OpenAI Compatibility

Migrate an existing OpenAI or Anthropic app to TokenFly by changing one line.

Drop-in replacement

TokenFly speaks the OpenAI API. If your app already uses the OpenAI SDK (or any OpenAI-compatible client), migrating takes two changes:

  1. Set base_url to https://tokenfly666.com/v1
  2. Use your TokenFly API key

Everything else — request shape, streaming, function/tool calling, the chat/completions endpoint — stays the same.

Before (OpenAI)

from openai import OpenAI

client = OpenAI(api_key="sk-openai-...")

resp = client.chat.completions.create(
    model="gpt-4o",
    messages=[{"role": "user", "content": "Hello!"}],
)

After (TokenFly)

from openai import OpenAI

client = OpenAI(
    api_key="YOUR_TOKENFLY_API_KEY",
    base_url="https://tokenfly666.com/v1",   # <-- the only change
)

resp = client.chat.completions.create(
    model="deepseek-v4-flash",                     # any TokenFly model
    messages=[{"role": "user", "content": "Hello!"}],
)

Streaming

Streaming works exactly as with OpenAI:

stream = client.chat.completions.create(
    model="deepseek-v4-flash",
    messages=[{"role": "user", "content": "Write a haiku."}],
    stream=True,
)
for chunk in stream:
    print(chunk.choices[0].delta.content or "", end="")

Anthropic Messages format

TokenFly also speaks Anthropic's Messages API at /v1/messages, so you can use the Anthropic SDK or any Messages-format client.
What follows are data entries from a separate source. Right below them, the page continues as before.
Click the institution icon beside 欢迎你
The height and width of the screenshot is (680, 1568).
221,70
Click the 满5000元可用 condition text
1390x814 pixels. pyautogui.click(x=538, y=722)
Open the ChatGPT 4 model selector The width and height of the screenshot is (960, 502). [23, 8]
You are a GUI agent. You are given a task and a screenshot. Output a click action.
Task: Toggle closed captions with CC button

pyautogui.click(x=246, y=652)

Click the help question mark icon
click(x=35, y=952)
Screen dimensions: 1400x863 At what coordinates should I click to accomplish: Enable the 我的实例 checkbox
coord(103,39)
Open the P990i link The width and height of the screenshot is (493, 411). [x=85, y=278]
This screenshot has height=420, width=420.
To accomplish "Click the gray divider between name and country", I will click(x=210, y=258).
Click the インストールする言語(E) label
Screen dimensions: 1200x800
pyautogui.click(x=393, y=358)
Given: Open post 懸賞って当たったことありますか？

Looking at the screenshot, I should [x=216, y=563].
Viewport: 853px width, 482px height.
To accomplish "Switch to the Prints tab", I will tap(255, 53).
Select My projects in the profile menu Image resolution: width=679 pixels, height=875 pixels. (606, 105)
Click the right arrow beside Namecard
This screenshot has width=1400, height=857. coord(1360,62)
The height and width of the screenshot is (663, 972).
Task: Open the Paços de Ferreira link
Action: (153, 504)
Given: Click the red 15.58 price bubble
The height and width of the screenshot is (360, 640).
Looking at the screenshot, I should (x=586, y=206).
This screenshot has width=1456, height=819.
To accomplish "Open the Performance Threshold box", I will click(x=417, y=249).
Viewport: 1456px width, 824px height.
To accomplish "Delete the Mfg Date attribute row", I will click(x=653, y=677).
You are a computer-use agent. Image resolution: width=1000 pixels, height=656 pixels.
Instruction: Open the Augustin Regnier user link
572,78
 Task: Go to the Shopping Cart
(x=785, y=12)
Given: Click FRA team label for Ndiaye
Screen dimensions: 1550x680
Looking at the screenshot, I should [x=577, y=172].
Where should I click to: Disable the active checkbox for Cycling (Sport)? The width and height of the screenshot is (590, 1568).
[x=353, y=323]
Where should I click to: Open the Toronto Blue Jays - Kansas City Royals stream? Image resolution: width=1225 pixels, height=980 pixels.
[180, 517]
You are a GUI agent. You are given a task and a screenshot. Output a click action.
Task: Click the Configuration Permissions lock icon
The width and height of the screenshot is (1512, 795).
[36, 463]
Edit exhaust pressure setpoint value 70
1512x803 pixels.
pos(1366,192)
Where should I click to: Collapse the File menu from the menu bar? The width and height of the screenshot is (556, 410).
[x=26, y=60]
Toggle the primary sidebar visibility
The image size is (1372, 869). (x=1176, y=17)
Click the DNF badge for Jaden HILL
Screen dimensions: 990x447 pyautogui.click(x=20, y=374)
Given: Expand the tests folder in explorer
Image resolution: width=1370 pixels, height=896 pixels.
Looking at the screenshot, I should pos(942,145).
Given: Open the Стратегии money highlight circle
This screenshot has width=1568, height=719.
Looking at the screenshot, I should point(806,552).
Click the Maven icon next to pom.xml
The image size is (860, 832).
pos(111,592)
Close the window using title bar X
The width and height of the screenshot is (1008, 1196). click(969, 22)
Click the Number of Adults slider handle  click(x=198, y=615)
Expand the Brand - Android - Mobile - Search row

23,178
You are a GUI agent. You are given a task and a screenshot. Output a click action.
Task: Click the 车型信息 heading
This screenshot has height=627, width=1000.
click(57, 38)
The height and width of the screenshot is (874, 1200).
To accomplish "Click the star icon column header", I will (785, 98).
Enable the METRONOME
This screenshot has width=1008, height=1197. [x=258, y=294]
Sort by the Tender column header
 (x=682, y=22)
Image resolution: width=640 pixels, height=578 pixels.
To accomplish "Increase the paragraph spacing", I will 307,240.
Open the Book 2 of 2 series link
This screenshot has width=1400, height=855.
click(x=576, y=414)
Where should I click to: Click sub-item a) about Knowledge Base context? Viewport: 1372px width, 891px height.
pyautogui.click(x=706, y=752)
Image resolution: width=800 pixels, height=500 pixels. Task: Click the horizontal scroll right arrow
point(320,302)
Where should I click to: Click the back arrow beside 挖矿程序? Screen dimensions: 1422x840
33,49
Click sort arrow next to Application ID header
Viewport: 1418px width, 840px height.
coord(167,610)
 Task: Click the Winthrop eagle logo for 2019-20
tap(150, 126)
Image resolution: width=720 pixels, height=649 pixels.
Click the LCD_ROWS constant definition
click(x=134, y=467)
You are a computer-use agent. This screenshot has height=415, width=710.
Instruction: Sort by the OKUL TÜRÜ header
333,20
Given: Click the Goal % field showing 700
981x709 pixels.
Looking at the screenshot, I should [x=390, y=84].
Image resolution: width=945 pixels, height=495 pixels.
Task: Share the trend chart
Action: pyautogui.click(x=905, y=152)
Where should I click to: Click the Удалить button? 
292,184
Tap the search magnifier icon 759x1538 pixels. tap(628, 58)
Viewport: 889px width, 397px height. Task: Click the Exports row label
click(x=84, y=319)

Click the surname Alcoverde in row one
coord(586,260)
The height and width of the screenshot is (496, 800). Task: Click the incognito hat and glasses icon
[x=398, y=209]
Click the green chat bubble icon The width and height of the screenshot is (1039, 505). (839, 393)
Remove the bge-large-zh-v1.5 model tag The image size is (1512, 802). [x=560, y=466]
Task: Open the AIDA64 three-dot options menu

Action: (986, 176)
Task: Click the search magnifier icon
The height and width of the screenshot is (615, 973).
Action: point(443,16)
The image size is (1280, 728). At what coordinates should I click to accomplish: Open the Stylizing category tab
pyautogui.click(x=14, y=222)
Point its base URL at TokenFly and use a TokenFly model id (not a Claude name):

curl https://tokenfly666.com/v1/messages \
  -H "x-api-key: $TOKENFLY_API_KEY" \
  -H "anthropic-version: 2023-06-01" \
  -H "Content-Type: application/json" \
  -d '{
    "model": "deepseek-v4-flash",
    "max_tokens": 256,
    "messages": [{ "role": "user", "content": "Hello!" }]
  }'

Notes

  • Authentication uses the standard Authorization: Bearer <key> header (or x-api-key on the Messages endpoint).
  • Use the exact model id from the Models page — TokenFly serves China's top models (DeepSeek, GLM, MiniMax, Kimi), not OpenAI or Claude models.
  • Rate limits and balance are managed per account in the console.